I wrote a Let's Encrypt certificate agent

I’m not sure if here is the right place to share my work, if it’s not, please remove my post and I do apologize for it.

I see there are several ACME clients for Let’s Encrypt, however, I think there should be a more intuitive tool for issuing certificate. So I wrote a tool to do that and everyone can use it for free.

You can find it https://ssl.md

Again, I do not want to post ADs, but just share my work, if here is not the right place, please remove it, thanks.

Would you care to share a little information about your “certificate agent” ? The website has zero information.

The website is running a PHP ACME client and a NS server. It helps users to issue certificate with DNS challenge. This agent is more like a certificate management, users can issue certificate, upload CSR, generate CSR online.

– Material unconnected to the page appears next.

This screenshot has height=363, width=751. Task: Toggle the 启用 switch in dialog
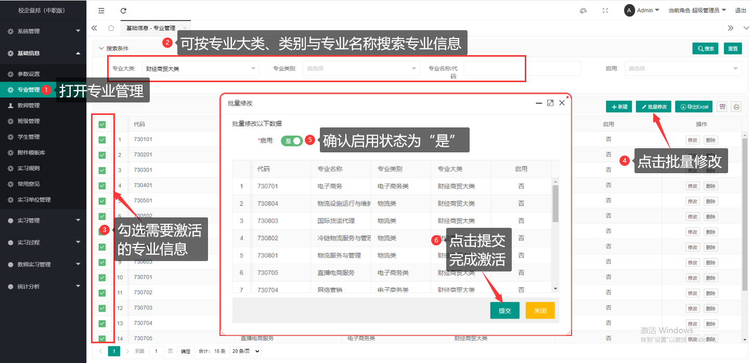[x=292, y=141]
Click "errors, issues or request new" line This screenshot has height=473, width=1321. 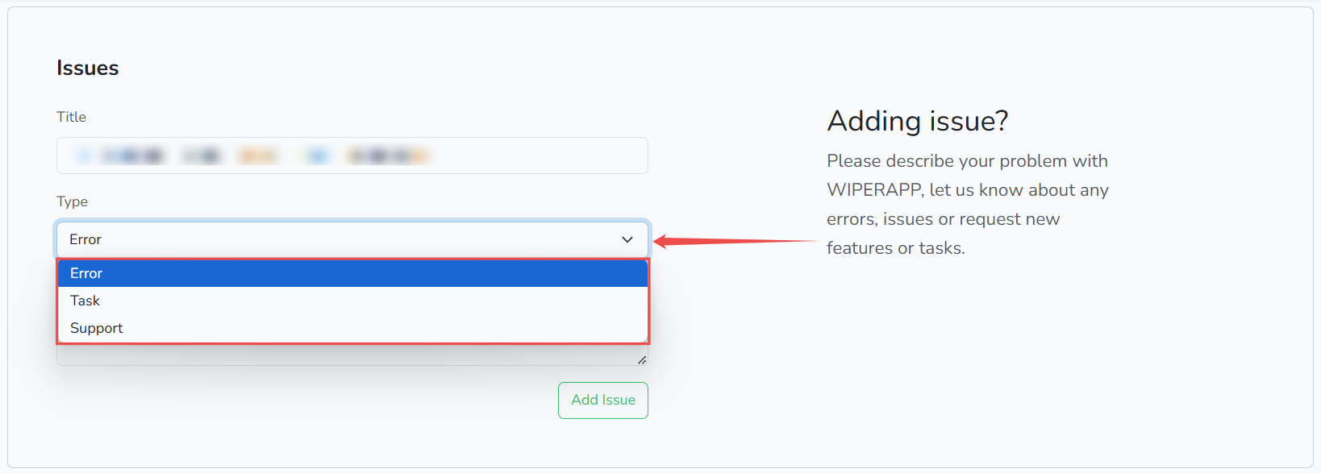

Also, expiry date for every certificate is provided. This agent makes Let’s Encrypt CA issuing certificate more like a traditional CA, the user verify the domain ownership, and the certificate will be sent to their email.

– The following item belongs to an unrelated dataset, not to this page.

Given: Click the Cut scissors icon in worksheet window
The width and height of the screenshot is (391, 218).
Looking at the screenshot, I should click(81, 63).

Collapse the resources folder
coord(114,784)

@Sneezry, we’ve had some discussions about concerns with designs where the agent knows the user’s private keys. Are you generating the private key or asking the user to upload it, or are you generating these in-browser, or are you having the user generate a CSR?

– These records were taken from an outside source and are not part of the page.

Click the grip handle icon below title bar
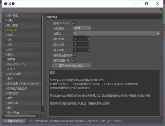This screenshot has height=126, width=165. 4,10
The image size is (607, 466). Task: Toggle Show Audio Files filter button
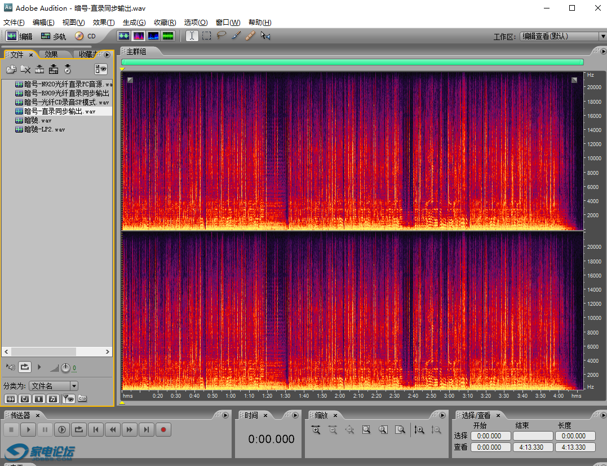tap(11, 399)
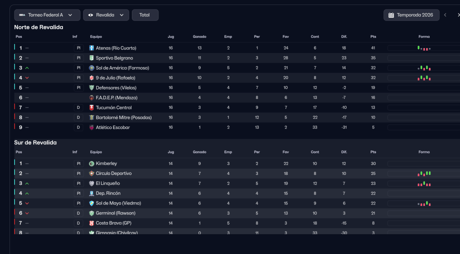460x254 pixels.
Task: Select the Total filter button
Action: tap(145, 15)
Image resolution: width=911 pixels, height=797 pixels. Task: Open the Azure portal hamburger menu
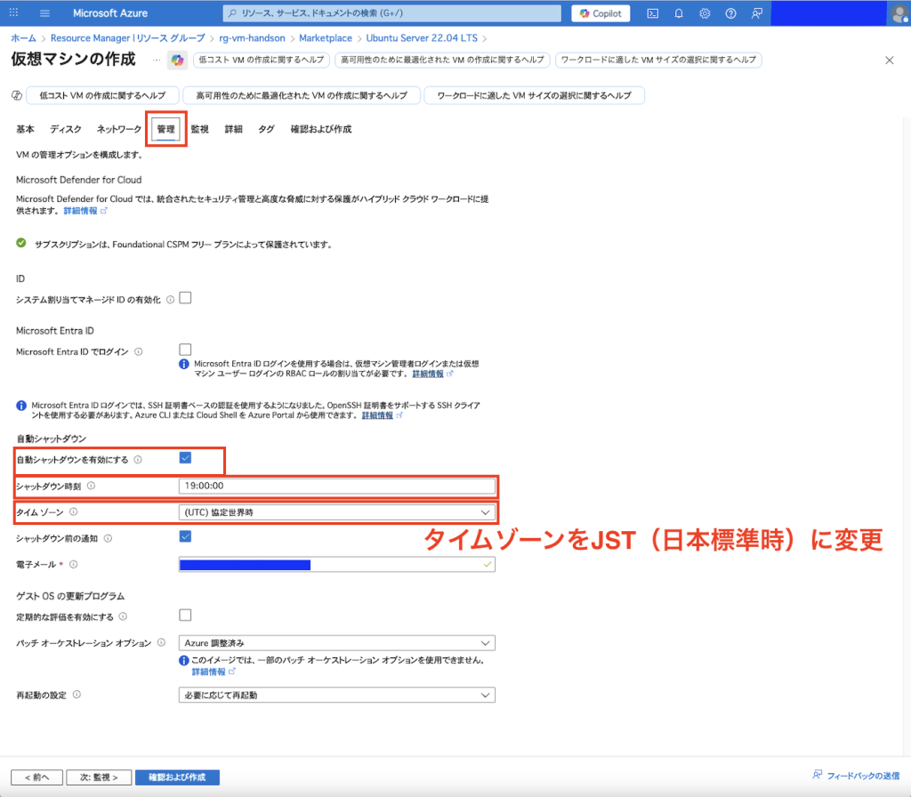tap(45, 13)
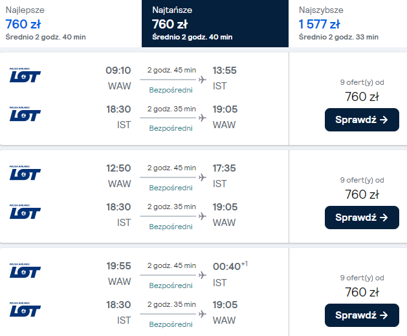This screenshot has height=336, width=407.
Task: Click LOT logo of third card's return flight
Action: 25,310
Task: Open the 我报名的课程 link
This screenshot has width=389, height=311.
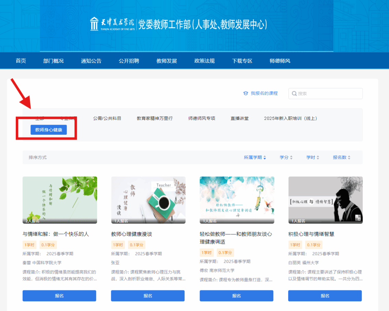Action: [264, 93]
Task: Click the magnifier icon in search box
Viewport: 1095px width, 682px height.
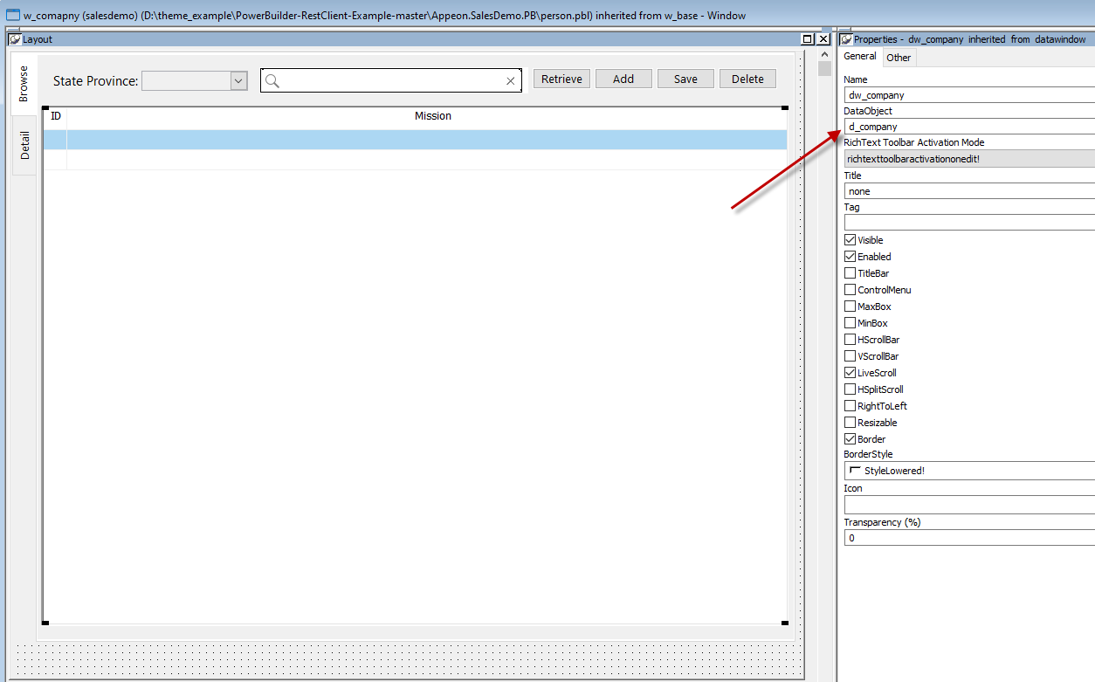Action: pyautogui.click(x=272, y=80)
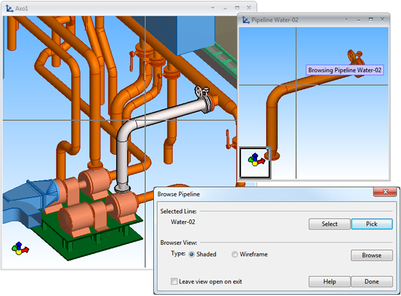Click the Browse button

pyautogui.click(x=371, y=255)
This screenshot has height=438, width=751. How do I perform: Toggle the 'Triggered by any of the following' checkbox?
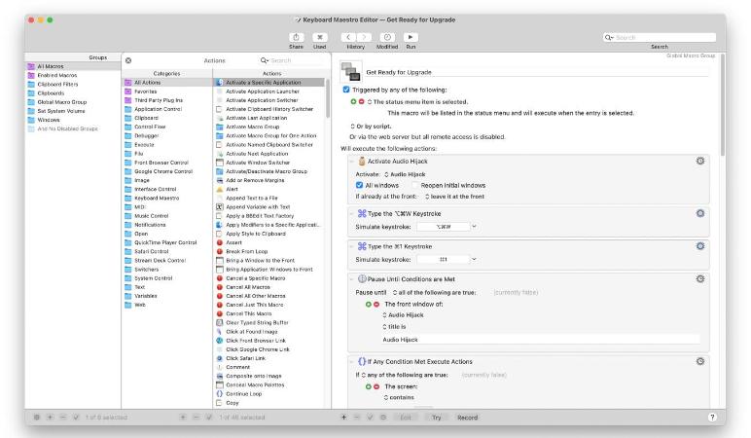(x=346, y=90)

User can issue a certificate by uploading a CSR, and I also give them a choice to generate it online. The private key is generated on the server side, and they must check I understand I shouldn't use online-generated CSR for production to generate CSR with my server. I also give them a notice:

Normally, you should always generate CSR by yourself to make sure your certificate is safe.

However, if you don't want to make issuing certificate complicated for testing host, we'd like to generate it for you.

Please note: You should never use an online-generated CSR for production.

This topic was automatically closed 30 days after the last reply. New replies are no longer allowed.